#ClinicSpeak & #ResearchSpeak: healthcare inequality and mortality

Why should you die earlier because you live in the North of England? #ClinicSpeak #ResearchSpeak

As I get older I seem to be getting more political, more outraged and more upset by healthcare inequality. I posted on this topic last month. The paper below that has just been published, and was allover the news yesterday, demonstrates a country of two tales. If you live in the North of England you are destined to die prematurely. The paper concludes with the statement:

"This profound and worsening structural inequality requires more equitable economic, social and health policies, including potential reactions to the England-wide loss of improvement in premature mortality."

Why is this relevant to MS? Because it plays out in the MS space as well; please see  'A Lottery of Treatment and Care' document below from the MS Society. MS services, access to MS services, poor lifestyle (diet, exercise), comorbidities (other diseases) are only a few examples that are affected by inequality that will also impact on outcomes for people with MS and contribute to the North-South divide.  

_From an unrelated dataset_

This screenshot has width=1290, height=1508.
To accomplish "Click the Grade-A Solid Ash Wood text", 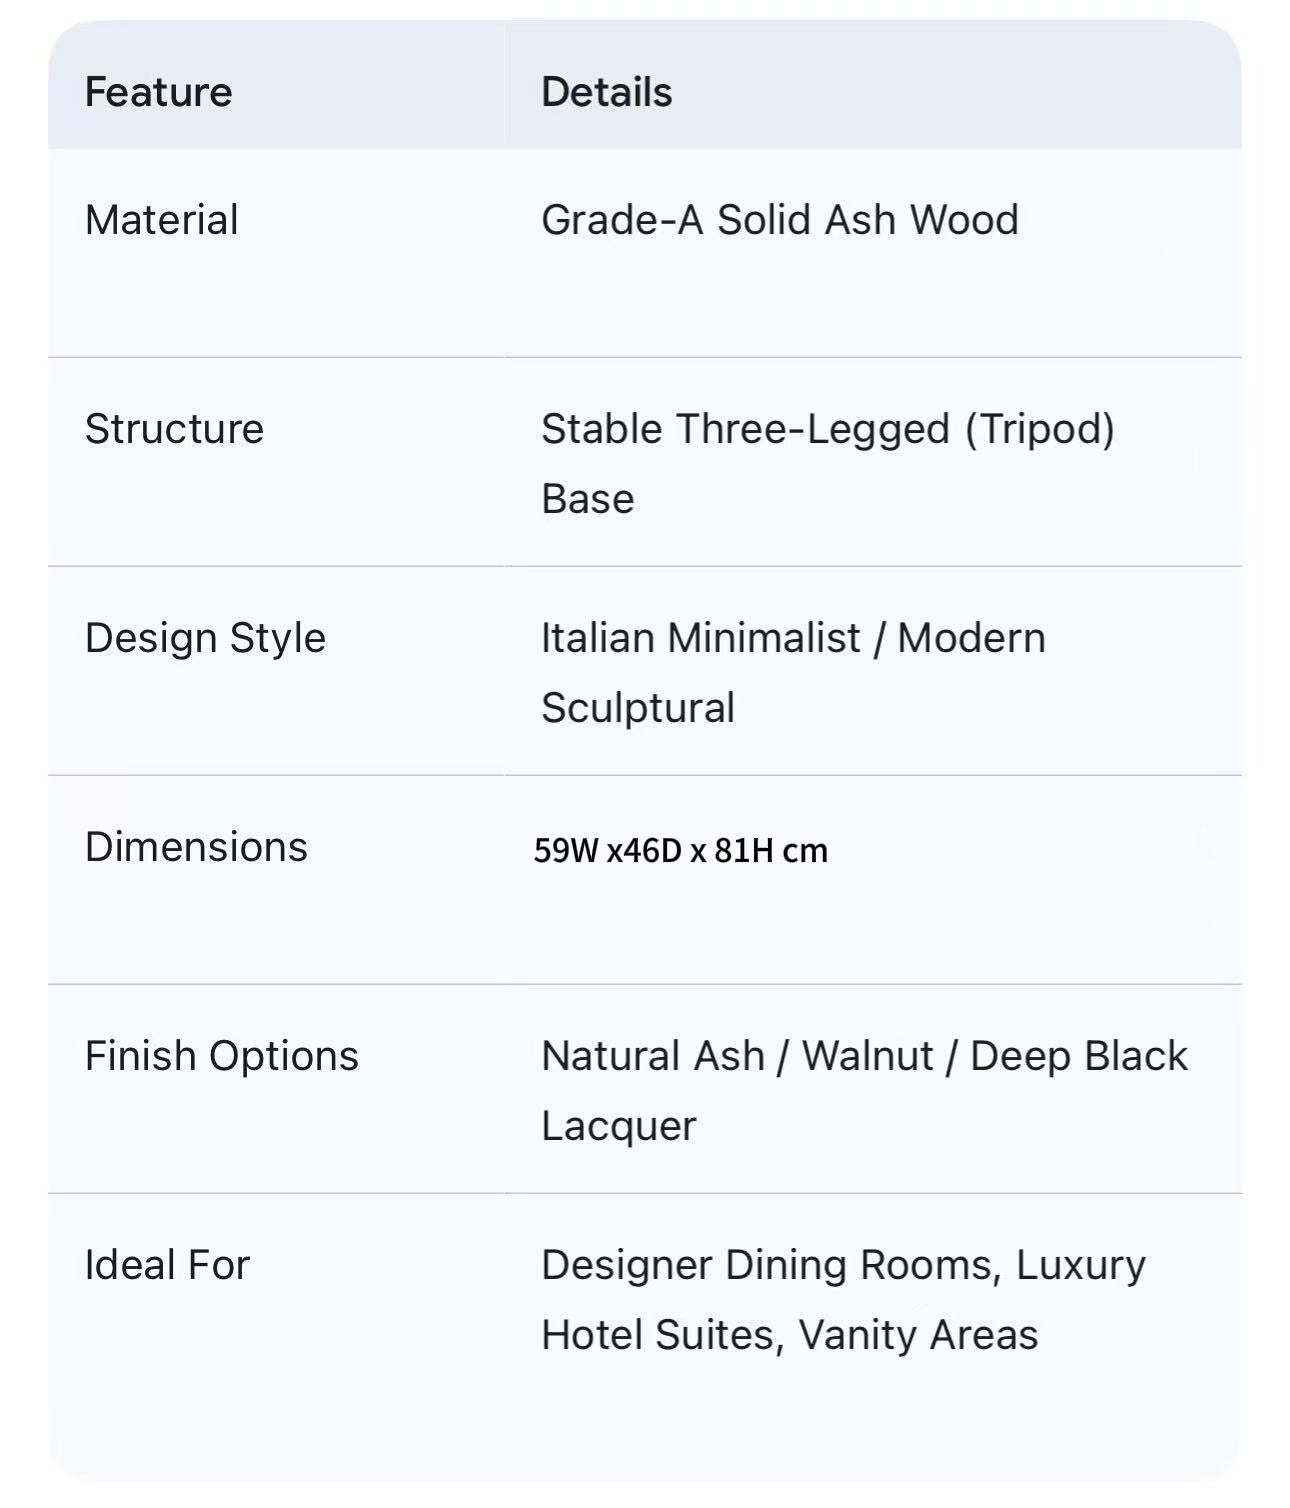I will 779,220.
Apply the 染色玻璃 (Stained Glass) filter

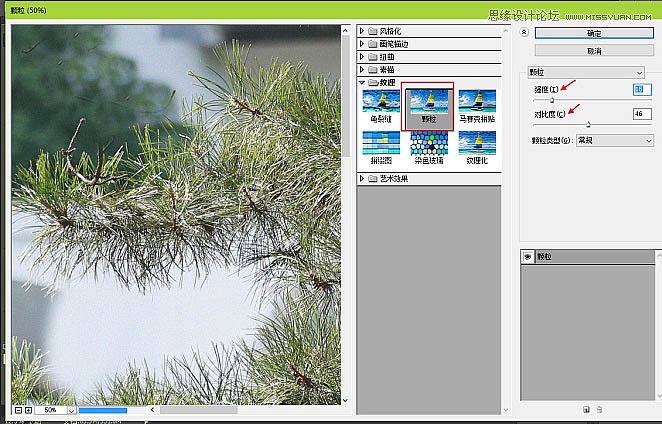428,144
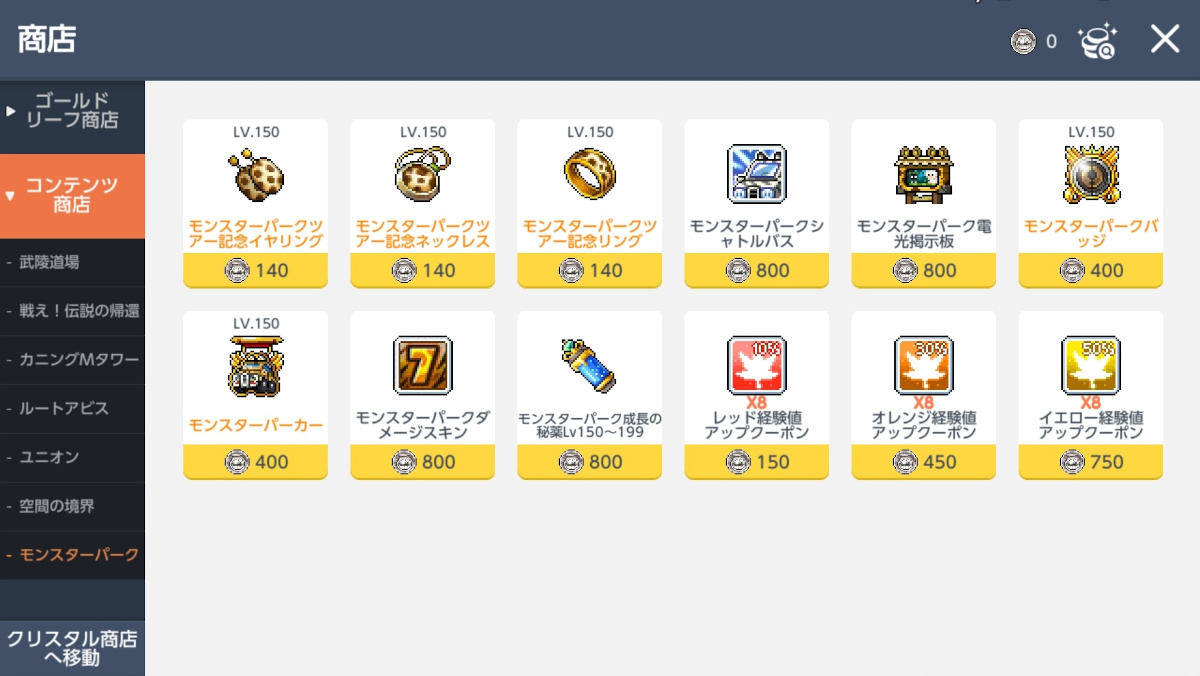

When I have attended the MS Life meeting in Manchester in the past I would spend 1 or 2 days running an informal MS clinic. Attendees at the Manchester meeting, who tend to be from the North of England, would tell me stories about no, or limited, access to continence advisers, functional electric stimulation, MS nurse specialists, cognitive behavioural and other therapists, DMTs and much, much more. The problems are not because of the services provided by the specialist units in the North - they are excellent - but, it is an institutionalised problem of poor access to these units and low expectations from pwMS and their families. 

We as healthcare professionals working in the NHS should be ashamed of ourselves; ashamed to be presiding over such a disparity in health outcomes. I am going to ask Julia Pakpoor, who is a collaborator of ours, to look into mortality of MSers in England. I hypothesise that if you have MS and live in the North of England you are likely to die earlier. I hope I am proved wrong. 


Buchan et al. North-South disparities in English mortality 1965–2015: longitudinal population study.  J Epidemiol Community Health 2017;71:928–936.

Background: Social, economic and health disparities between northern and southern England have persisted despite Government policies to reduce them. We examine long-term trends in premature mortality in northern and southern England across age groups, and whether mortality patterns changed after the 2008–2009 Great Recession.

Methods: Population-wide longitudinal (1965–2015) study of mortality in England's five northernmost versus four southernmost Government Office Regions – halves of overall population. Main outcome measure: directly age-sex adjusted mortality rates; northern excess mortality (percentage excess northern vs southern deaths, age-sex adjusted).

Results: From 1965 to 2010, premature mortality (deaths per 10 000 aged <75 years) declined from 64 to 28 in southern versus 72 to 35 in northern England. From 2010 to 2015 the rate of decline in premature mortality plateaued in northern and southern England. For most age groups, northern excess mortality remained consistent from 1965 to 2015. For 25–34 and 35–44 age groups, however, northern excess mortality increased sharply between 1995 and 2015: from 2.2% (95% CI –3.2% to 7.6%) to 29.3% (95% CI 21.0% to 37.6%); and 3.3% (95% CI –1.0% to 7.6%) to 49.4% (95% CI 42.8% to 55.9%), respectively. This was due to northern mortality increasing (ages 25–34) or plateauing (ages 35–44) from the mid-1990s while southern mortality mainly declined.

Conclusions: England's northern excess mortality has been consistent among those aged <25 and 45+ for the past five decades but risen alarmingly among those aged 25–44 since the mid-90s, long before the Great Recession. This profound and worsening structural inequality requires more equitable economic, social and health policies, including potential reactions to the England-wide loss of improvement in premature mortality.